Records shown
>> START

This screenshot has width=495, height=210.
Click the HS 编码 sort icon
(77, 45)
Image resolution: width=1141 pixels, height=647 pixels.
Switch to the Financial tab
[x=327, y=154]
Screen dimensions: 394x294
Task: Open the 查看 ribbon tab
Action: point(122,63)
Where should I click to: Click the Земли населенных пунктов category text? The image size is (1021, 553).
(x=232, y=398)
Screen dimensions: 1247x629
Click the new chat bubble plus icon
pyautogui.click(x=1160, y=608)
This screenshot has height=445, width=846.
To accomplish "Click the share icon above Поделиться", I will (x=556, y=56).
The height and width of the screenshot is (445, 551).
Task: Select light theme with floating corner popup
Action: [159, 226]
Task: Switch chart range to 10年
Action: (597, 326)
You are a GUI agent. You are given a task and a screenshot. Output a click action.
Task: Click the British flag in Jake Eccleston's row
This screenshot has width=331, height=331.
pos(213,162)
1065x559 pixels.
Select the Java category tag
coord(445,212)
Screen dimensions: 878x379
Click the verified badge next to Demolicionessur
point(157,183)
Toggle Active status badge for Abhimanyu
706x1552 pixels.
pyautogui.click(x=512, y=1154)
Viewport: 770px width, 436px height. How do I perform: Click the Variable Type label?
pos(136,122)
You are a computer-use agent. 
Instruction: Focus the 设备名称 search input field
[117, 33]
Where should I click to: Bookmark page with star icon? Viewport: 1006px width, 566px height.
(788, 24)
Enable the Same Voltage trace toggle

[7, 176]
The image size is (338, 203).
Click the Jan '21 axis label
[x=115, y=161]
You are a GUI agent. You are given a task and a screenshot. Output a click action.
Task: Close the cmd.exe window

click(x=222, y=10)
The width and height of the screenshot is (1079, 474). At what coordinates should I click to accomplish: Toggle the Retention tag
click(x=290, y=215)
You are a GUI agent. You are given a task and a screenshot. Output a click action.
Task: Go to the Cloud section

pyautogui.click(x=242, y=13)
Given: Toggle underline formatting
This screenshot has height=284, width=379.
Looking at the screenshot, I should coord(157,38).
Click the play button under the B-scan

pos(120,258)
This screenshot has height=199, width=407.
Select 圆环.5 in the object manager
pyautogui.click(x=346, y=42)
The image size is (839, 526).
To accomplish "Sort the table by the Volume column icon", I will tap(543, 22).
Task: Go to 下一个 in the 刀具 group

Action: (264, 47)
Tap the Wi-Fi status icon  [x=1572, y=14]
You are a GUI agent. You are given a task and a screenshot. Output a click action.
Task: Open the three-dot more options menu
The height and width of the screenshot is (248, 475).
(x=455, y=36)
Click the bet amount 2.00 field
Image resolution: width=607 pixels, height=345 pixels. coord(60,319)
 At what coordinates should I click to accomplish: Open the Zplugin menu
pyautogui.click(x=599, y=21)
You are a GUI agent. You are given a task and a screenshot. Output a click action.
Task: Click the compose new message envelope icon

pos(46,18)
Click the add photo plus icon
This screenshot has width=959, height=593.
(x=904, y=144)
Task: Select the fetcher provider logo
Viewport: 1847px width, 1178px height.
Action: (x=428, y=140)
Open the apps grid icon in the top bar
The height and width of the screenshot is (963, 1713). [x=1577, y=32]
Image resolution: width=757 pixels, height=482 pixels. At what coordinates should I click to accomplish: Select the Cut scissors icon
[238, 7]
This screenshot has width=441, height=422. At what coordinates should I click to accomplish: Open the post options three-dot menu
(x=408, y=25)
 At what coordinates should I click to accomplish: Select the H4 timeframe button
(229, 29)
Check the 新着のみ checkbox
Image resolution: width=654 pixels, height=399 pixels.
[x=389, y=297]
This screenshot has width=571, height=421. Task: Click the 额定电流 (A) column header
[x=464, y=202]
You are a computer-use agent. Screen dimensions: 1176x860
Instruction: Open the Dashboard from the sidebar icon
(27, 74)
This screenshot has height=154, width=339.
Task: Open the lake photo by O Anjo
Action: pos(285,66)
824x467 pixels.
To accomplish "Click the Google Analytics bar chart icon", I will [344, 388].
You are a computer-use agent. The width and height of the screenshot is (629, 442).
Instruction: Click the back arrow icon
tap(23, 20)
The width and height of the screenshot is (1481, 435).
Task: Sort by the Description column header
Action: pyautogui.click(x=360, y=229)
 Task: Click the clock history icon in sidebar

>> END

Exercise requirements
Copy out the whole listing above word for word, keeping every line as it is.

Result of this task
This screenshot has width=495, height=210.
Click the HS 编码 sort icon
(77, 45)
Image resolution: width=1141 pixels, height=647 pixels.
Switch to the Financial tab
[x=327, y=154]
Screen dimensions: 394x294
Task: Open the 查看 ribbon tab
Action: point(122,63)
Where should I click to: Click the Земли населенных пунктов category text? The image size is (1021, 553).
(x=232, y=398)
Screen dimensions: 1247x629
Click the new chat bubble plus icon
pyautogui.click(x=1160, y=608)
This screenshot has height=445, width=846.
To accomplish "Click the share icon above Поделиться", I will (x=556, y=56).
The height and width of the screenshot is (445, 551).
Task: Select light theme with floating corner popup
Action: [159, 226]
Task: Switch chart range to 10年
Action: (597, 326)
You are a GUI agent. You are given a task and a screenshot. Output a click action.
Task: Click the British flag in Jake Eccleston's row
This screenshot has width=331, height=331.
pos(213,162)
1065x559 pixels.
Select the Java category tag
coord(445,212)
Screen dimensions: 878x379
Click the verified badge next to Demolicionessur
point(157,183)
Toggle Active status badge for Abhimanyu
706x1552 pixels.
pyautogui.click(x=512, y=1154)
Viewport: 770px width, 436px height. How do I perform: Click the Variable Type label?
pos(136,122)
You are a computer-use agent. 
Instruction: Focus the 设备名称 search input field
[117, 33]
Where should I click to: Bookmark page with star icon? Viewport: 1006px width, 566px height.
(788, 24)
Enable the Same Voltage trace toggle

[7, 176]
The image size is (338, 203).
Click the Jan '21 axis label
[x=115, y=161]
You are a GUI agent. You are given a task and a screenshot. Output a click action.
Task: Close the cmd.exe window

click(x=222, y=10)
The width and height of the screenshot is (1079, 474). At what coordinates should I click to accomplish: Toggle the Retention tag
click(x=290, y=215)
You are a GUI agent. You are given a task and a screenshot. Output a click action.
Task: Go to the Cloud section

pyautogui.click(x=242, y=13)
Given: Toggle underline formatting
This screenshot has height=284, width=379.
Looking at the screenshot, I should coord(157,38).
Click the play button under the B-scan

pos(120,258)
This screenshot has height=199, width=407.
Select 圆环.5 in the object manager
pyautogui.click(x=346, y=42)
The image size is (839, 526).
To accomplish "Sort the table by the Volume column icon", I will tap(543, 22).
Task: Go to 下一个 in the 刀具 group

Action: (264, 47)
Tap the Wi-Fi status icon  [x=1572, y=14]
You are a GUI agent. You are given a task and a screenshot. Output a click action.
Task: Open the three-dot more options menu
The height and width of the screenshot is (248, 475).
(x=455, y=36)
Click the bet amount 2.00 field
Image resolution: width=607 pixels, height=345 pixels. coord(60,319)
 At what coordinates should I click to accomplish: Open the Zplugin menu
pyautogui.click(x=599, y=21)
You are a GUI agent. You are given a task and a screenshot. Output a click action.
Task: Click the compose new message envelope icon

pos(46,18)
Click the add photo plus icon
This screenshot has width=959, height=593.
(x=904, y=144)
Task: Select the fetcher provider logo
Viewport: 1847px width, 1178px height.
Action: (x=428, y=140)
Open the apps grid icon in the top bar
The height and width of the screenshot is (963, 1713). [x=1577, y=32]
Image resolution: width=757 pixels, height=482 pixels. At what coordinates should I click to accomplish: Select the Cut scissors icon
[238, 7]
This screenshot has width=441, height=422. At what coordinates should I click to accomplish: Open the post options three-dot menu
(x=408, y=25)
 At what coordinates should I click to accomplish: Select the H4 timeframe button
(229, 29)
Check the 新着のみ checkbox
Image resolution: width=654 pixels, height=399 pixels.
[x=389, y=297]
This screenshot has width=571, height=421. Task: Click the 额定电流 (A) column header
[x=464, y=202]
You are a computer-use agent. Screen dimensions: 1176x860
Instruction: Open the Dashboard from the sidebar icon
(27, 74)
This screenshot has height=154, width=339.
Task: Open the lake photo by O Anjo
Action: pos(285,66)
824x467 pixels.
To accomplish "Click the Google Analytics bar chart icon", I will [344, 388].
You are a computer-use agent. The width and height of the screenshot is (629, 442).
Instruction: Click the back arrow icon
tap(23, 20)
The width and height of the screenshot is (1481, 435).
Task: Sort by the Description column header
Action: pyautogui.click(x=360, y=229)
 Task: Click the clock history icon in sidebar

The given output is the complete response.